Embora, na grande parte das situações, as relações supervisivas sejam bem sucedidas, a verdade é que, noutras, estas poderão surgir como um desafio acrescido para o estagiário. Sentimentos de impotência, insegurança, abandono ou mesmo humilhação surgem, por vezes, associados aos maiores níveis de estresse e vulnerabilidade apresentados em resultado das dificuldades vividas no seio dessa relação (Caires, 2001; Ellis, 2001; Nelson & Friedlander, 2001). Uma das questões que daqui poderá decorrer prende-se com alguns dos factores que estarão por detrás dessa vulnerabilidade acrescida: se, por exemplo, a ausência/negligência do supervisor; se a existência de conflitos explícitos entre as duas partes (no nível pessoal, científico, ético…); o desajustamento/ insuficiência das respostas do supervisor às solicitações do estagiário; ou a desadequação das mesmas ao tipo de necessidades do estagiário (científicas, metodológicas, emocionais…). Por outras palavras: será que a forma como o supervisor aborda e responde às necessidades do estagiário e/ou o modo como dirige o processo supervisivo influencia os níveis de vulnerabilidade relatados pelos estagiários? Existirá algum estilo de supervisão que melhor se ajuste/satisfaça as diferentes necessidades do estagiário?

Friedlander e Ward, centradas na averiguação de algumas dessas questões, definem estilo de supervisão como "[...] the supervisor's distinct manner of approaching and responding to trainees and of implementing supervision" (1984, p. 541) e assumem-no como multidimensional. Segundo as autoras, é a existência de várias dimensões inter-relacionadas que explica a variabilidade observada entre os supervisores, tais como: as orientações teóricas, as técnicas utilizadas pelo supervisor e o seu estilo relacional. A partir da análise de amostras distintas, três factores inter-relacionados foram consistentemente apontados como fortemente associados à satisfação dos orientandos: o estilo "atractivo" do supervisor, que Friedlander e Ward entendem como o estilo de supervisão que promove um ambiente coloquial entre supervisor e estagiário (e.g. "amigável", "aberto", "flexível"); a "sensibilidade a nível interpessoal" do supervisor, que se traduz num estilo orientado para a relação e para a satisfação das necessidades do estagiário (e.g. "perspicaz", "intuitivo", "terapêutico") e, finalmente, o estilo "orientado para a tarefa", que reflecte a centração do supervisor nos conteúdos e tarefas, e nas aprendizagens dos estagiários (e.g. "objectivo", "estruturado", "pragmático").
________________________
Questões de estudo:
(1) De acordo com o texto sobre estilos de supervisão, o que explica, segundo Friedlander e Ward, a variabilidade observada entre os supervisores? Responda em uma a três frases.
(2) Dê continuidade ao texto sobre estilos de supervisão a partir do ponto em que termina.
O material que se segue não é necessário para a resolução.

Dados:
________________________
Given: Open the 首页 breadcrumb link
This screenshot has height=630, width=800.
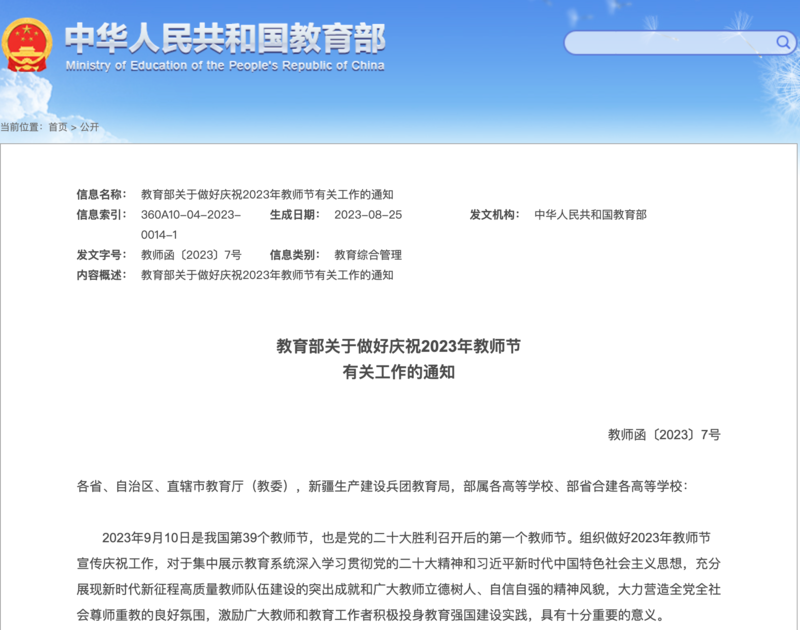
________________________
Tarefas resolvidas:
(1) Segundo as autoras, essa variabilidade explica-se pela existência de várias dimensões inter-relacionadas no estilo de supervisão. Entre elas contam-se as orientações teóricas, as técnicas utilizadas pelo supervisor e o seu estilo relacional.

(2)
Numa tentativa de explorar o modo como os estagiários avaliam a supervisão do seu estágio bem como o seu impacto no bem-estar desses formandos, foi desenvolvido um estudo com estagiários de psicologia da Universidade do Minho (UM), onde as suas percepções acerca dos supervisores da universidade e da instituição do estágio (IE) foram averiguadas. A satisfação relativamente à supervisão recebida, as diferenças (ou não) entre os níveis de satisfação relativos a cada um dos supervisores, a preferência dos estagiários por determinados estilos de supervisão ou eventuais relações entre os menores níveis de satisfação dos estagiários e a presença de sintomatologia depressiva surgiram como questões centrais. Foi igualmente averiguada a influência das variáveis género, periodicidade da supervisão, área de pré-especialização do estagiário e área de formação do supervisor da IE (psicólogo vs não-psicólogo) nas variáveis anteriores.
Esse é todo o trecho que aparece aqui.